An estimated 800 to 1,000 protesters from a spectrum of liberal groups vented their anger chiefly at Charles and David Koch, brothers who have used many millions of dollars from the energy conglomerate they run in Wichita to finance conservative causes. More than two dozen protesters, camera crews swarming around them, were arrested on trespassing charges when they went onto the resort grounds.
Organizers depicted the Koch brothers as symbols of the “unbridled corporate power” that they maintain was loosed by last year’s Supreme Court ruling in the Citizens United campaign finance case, which lifted a ban on corporate spending in elections.
“You don’t very often get a chance to be across the street from a bunch of billionaires who are scheming to do things against our democracy,” said Kathy Clearly, 63, a retired schoolteacher who arrived by bus from Los Angeles and brandished a protest sign at the rally.
The political retreat, held at the Rancho Las Palmas Resort and Spa about 130 miles east of Los Angeles, amounted to a victory lap for the Koch brothers, who helped finance conservative candidates in the fall campaigns through their company’s political action committee, which spent $2.5 million, as well as through advocacy groups like Americans for Prosperity.
Many candidates they supported, including a number backed by the Tea Party, gained election as part of the Republican takeover of the House.

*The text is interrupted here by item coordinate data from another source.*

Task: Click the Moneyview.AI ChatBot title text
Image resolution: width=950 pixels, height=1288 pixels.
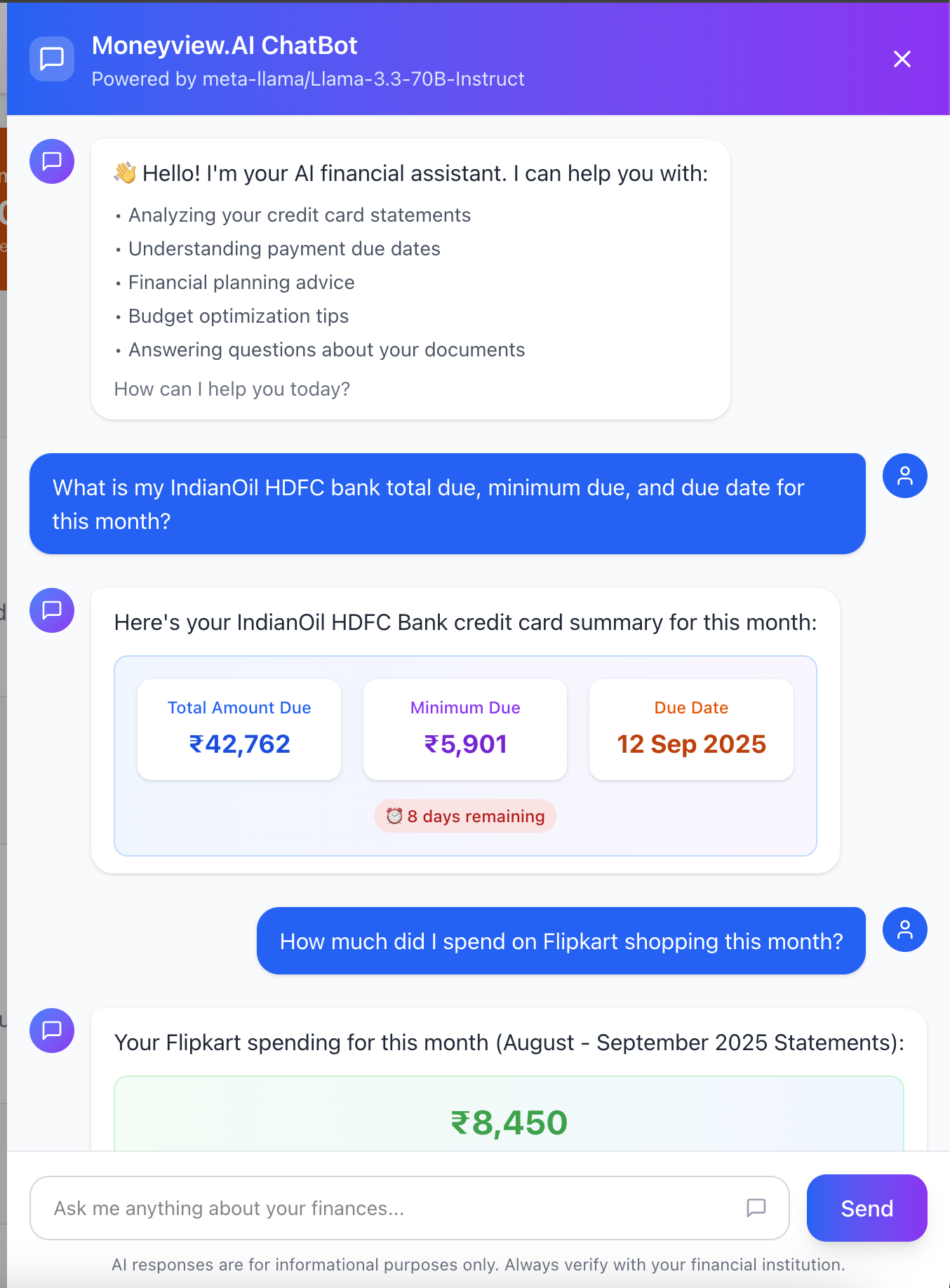Action: (x=225, y=46)
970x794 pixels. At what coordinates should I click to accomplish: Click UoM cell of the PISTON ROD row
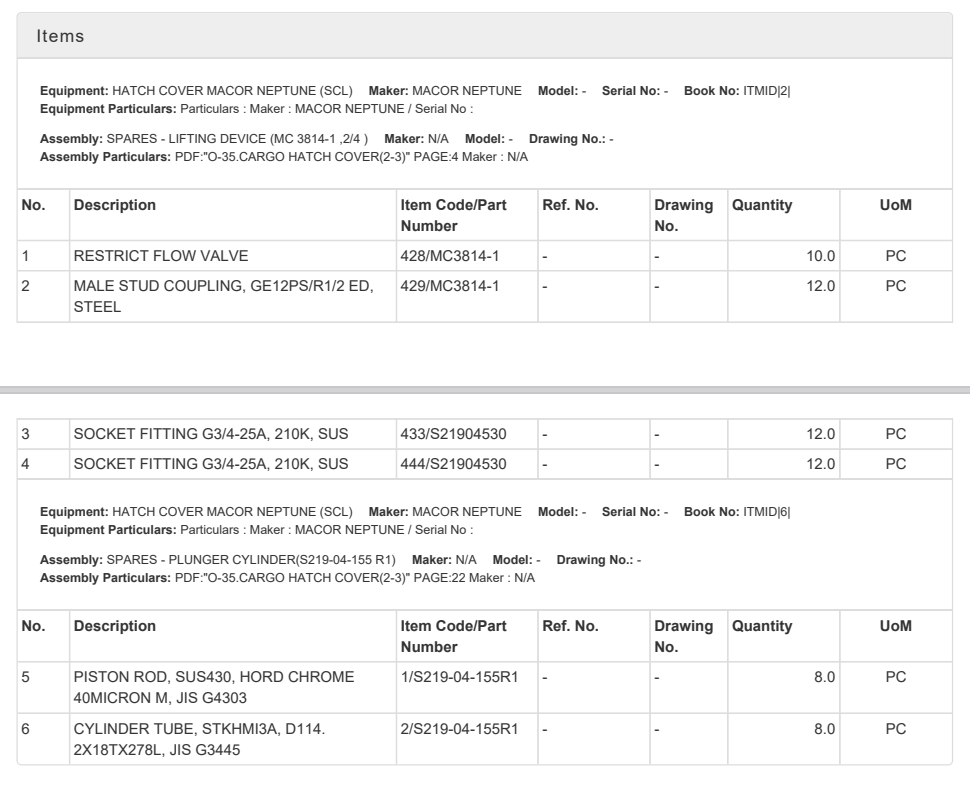(x=896, y=677)
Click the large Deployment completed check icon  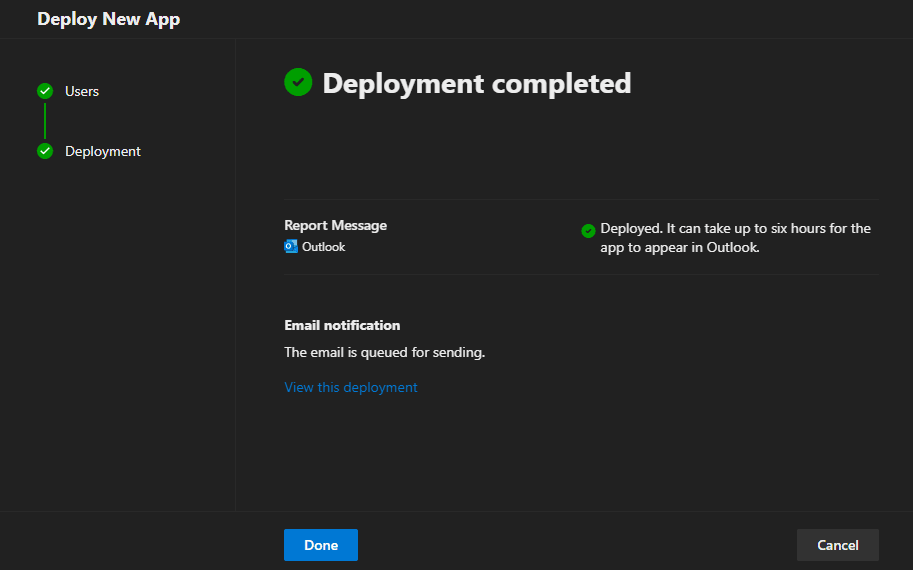coord(298,82)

The Koch brothers themselves and their guests — Representative Eric Cantor of Virginia, the House majority leader, was expected to attend — were nowhere to be seen near the protest Sunday and made no public statements. Sport utility vehicles with tinted windows shepherded attendees in and out of the complex, and two dozen Riverside County sheriff’s deputies in riot gear, their batons out, guarded the entrance to keep out anyone not registered as a guest.

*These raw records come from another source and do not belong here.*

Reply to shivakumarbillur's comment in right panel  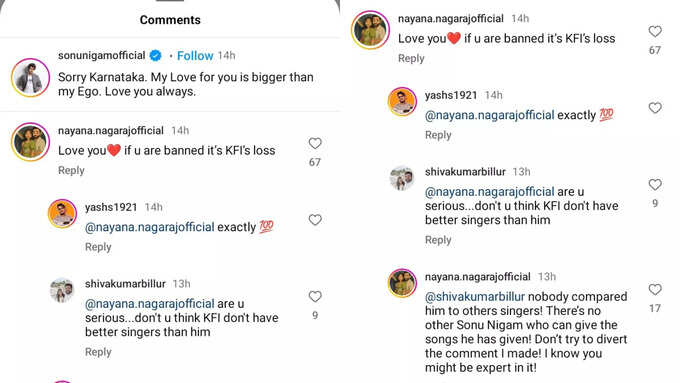tap(438, 240)
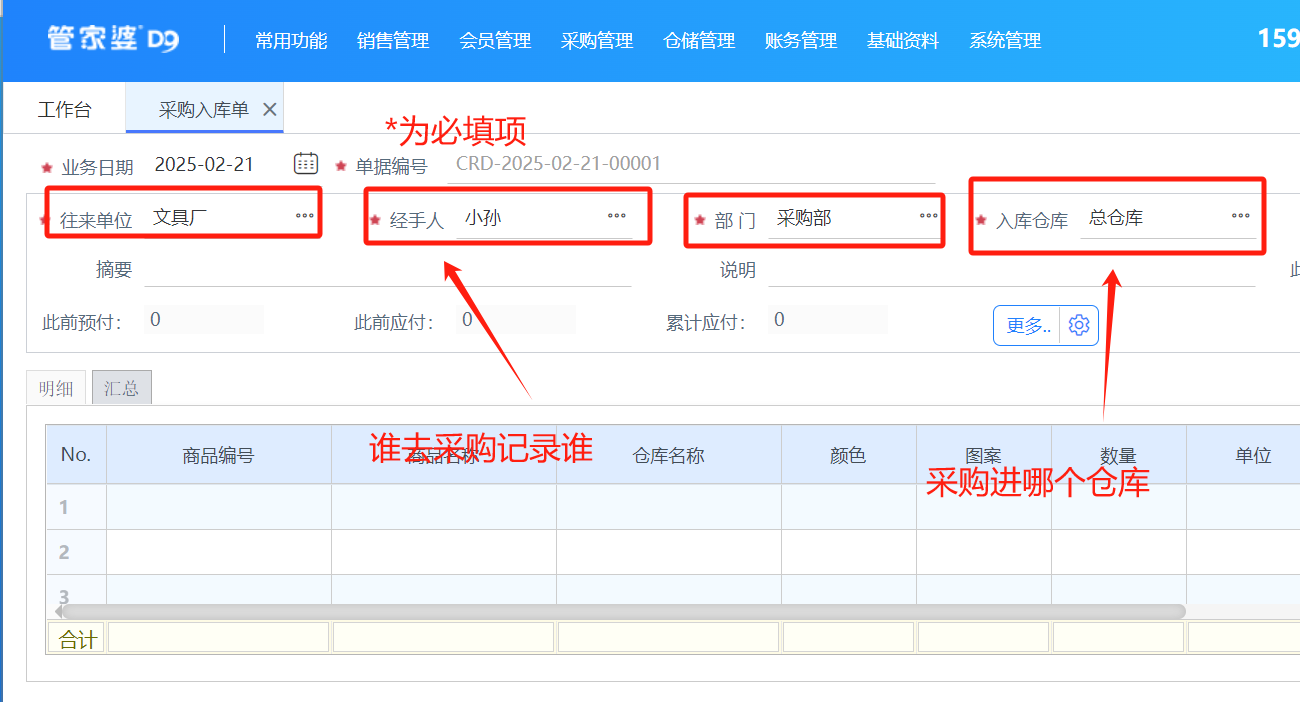The width and height of the screenshot is (1300, 702).
Task: Open 经手人 selector ellipsis button
Action: [616, 216]
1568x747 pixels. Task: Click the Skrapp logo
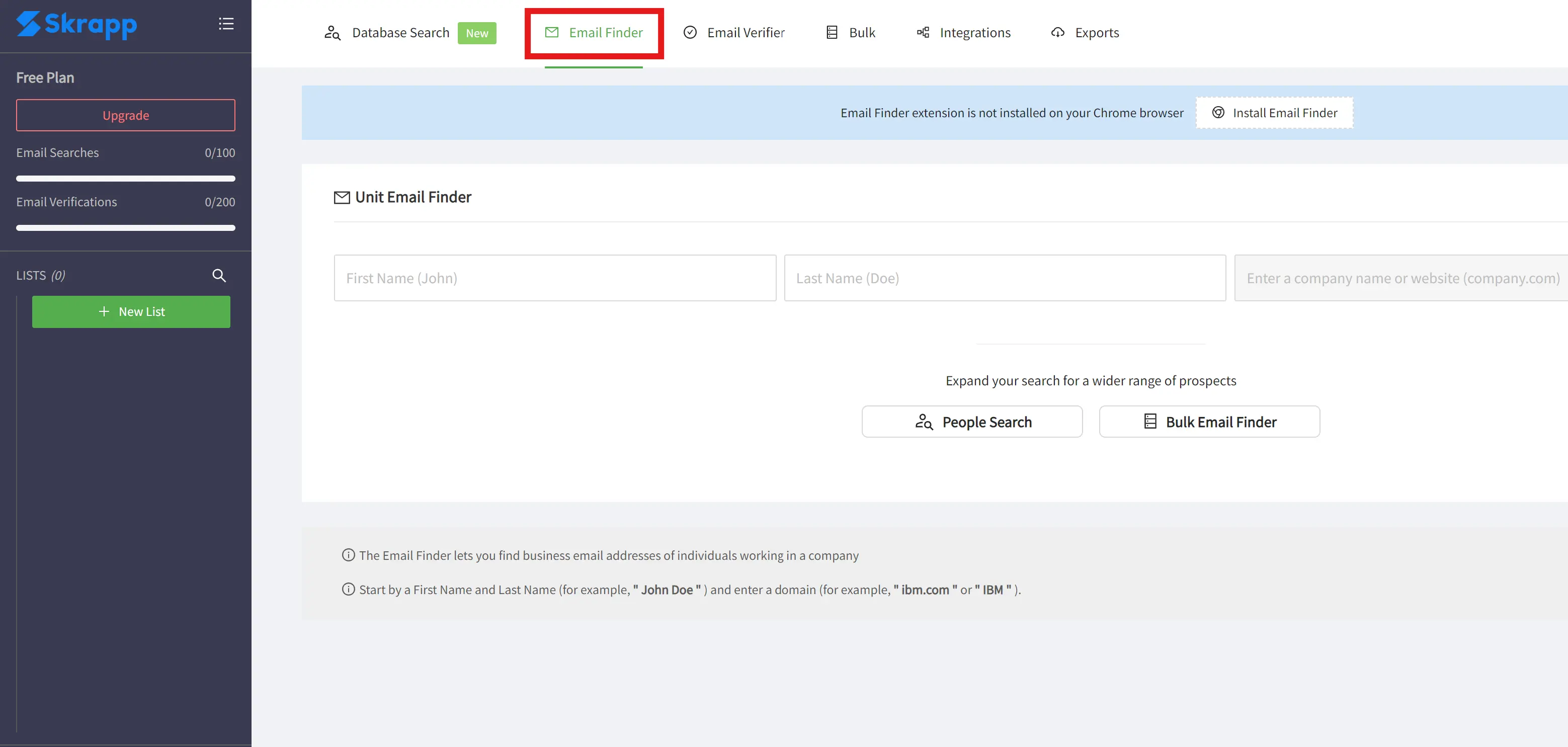pos(76,25)
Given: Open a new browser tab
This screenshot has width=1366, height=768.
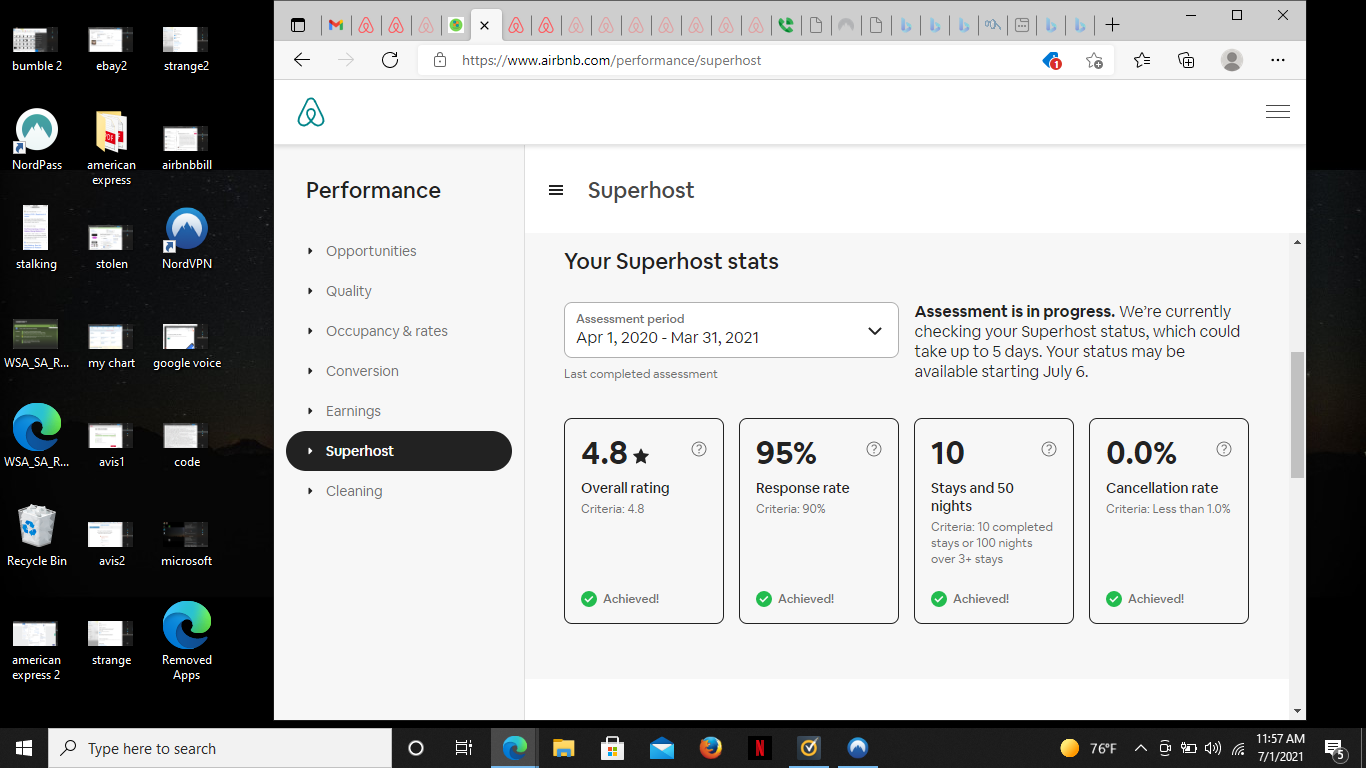Looking at the screenshot, I should 1112,25.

Liberal groups have begun a calculated political and legal strategy in recent weeks to make the Koch brothers a target of their efforts to stop the Republican momentum.
Common Cause, a liberal advocacy group that helped organize the rally and a panel discussion nearby on the brothers’ influence, filed a petition with the Justice Department this month challenging the Citizens United ruling and arguing that Justices Antonin Scalia and Clarence Thomas should not have taken part in the case because they had attended the Koch brothers’ retreat as speakers and were biased. It was not known if the justices attended Sunday’s gathering.

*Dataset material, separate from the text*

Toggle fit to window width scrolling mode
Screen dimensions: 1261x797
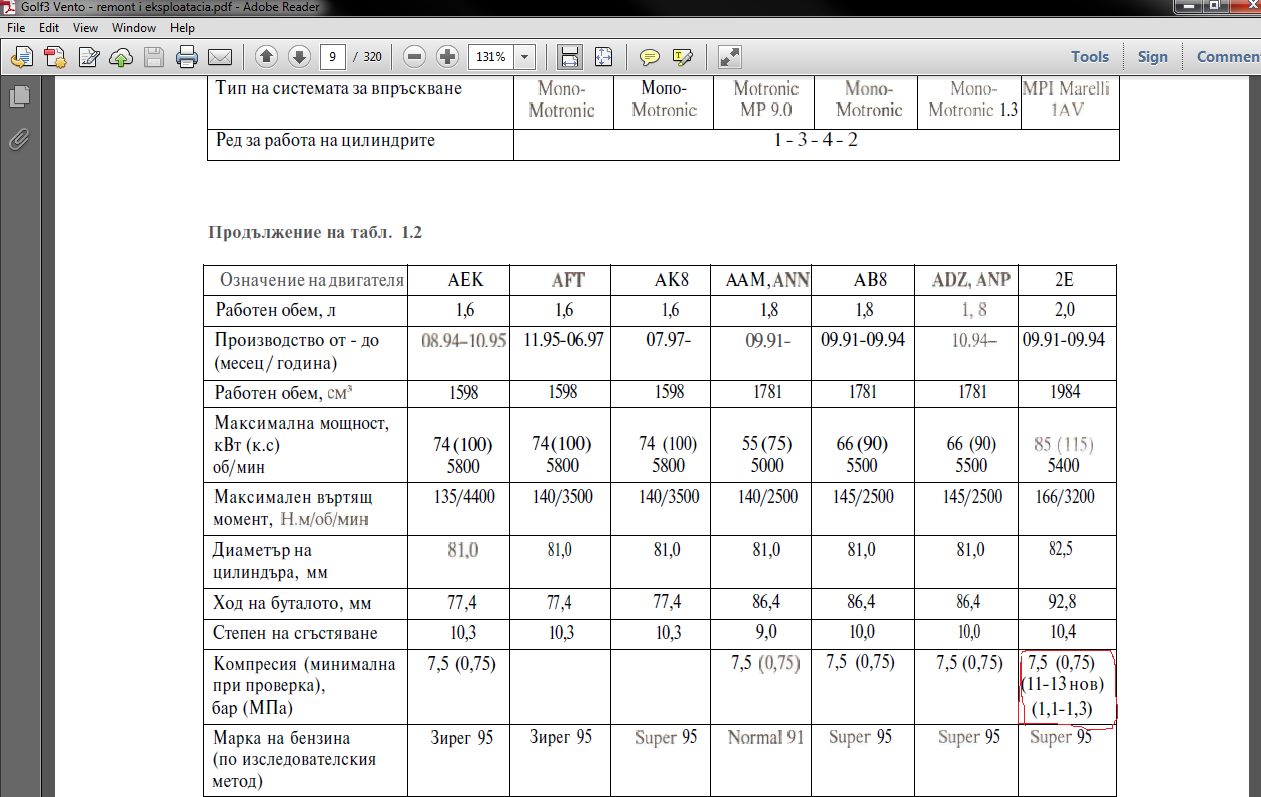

“This is a critical moment for us,” Mary Boyle, vice president for communications at Common Cause, said in an interview. “The Koch brothers embody this ability to tap vast corporate profits and influence policies that undermine the public welfare.”
She said the Citizens United case had given the Koch brothers and others license to create “shadowy networks” of well-off but largely anonymous donors to further their agenda.
But some conservatives said they considered the protest a misguided attempt to stanch the bleeding from the November elections.
The protest was “an open assault on rights of association,” said Bradley A. Smith, a professor at Capital University Law School, whose writings on easing campaign finance restrictions have been influential among conservatives.
The Koch retreat “will harm no one,” Professor Smith said. “They are not going to do any more than talk and listen to speakers. That this alarms these protesters is an ironic commentary on their lack of faith in the American electorate and the power of their own ideas.”

Ian Lovett reported from Rancho Mirage, Calif., and Eric Lichtblau from Washington.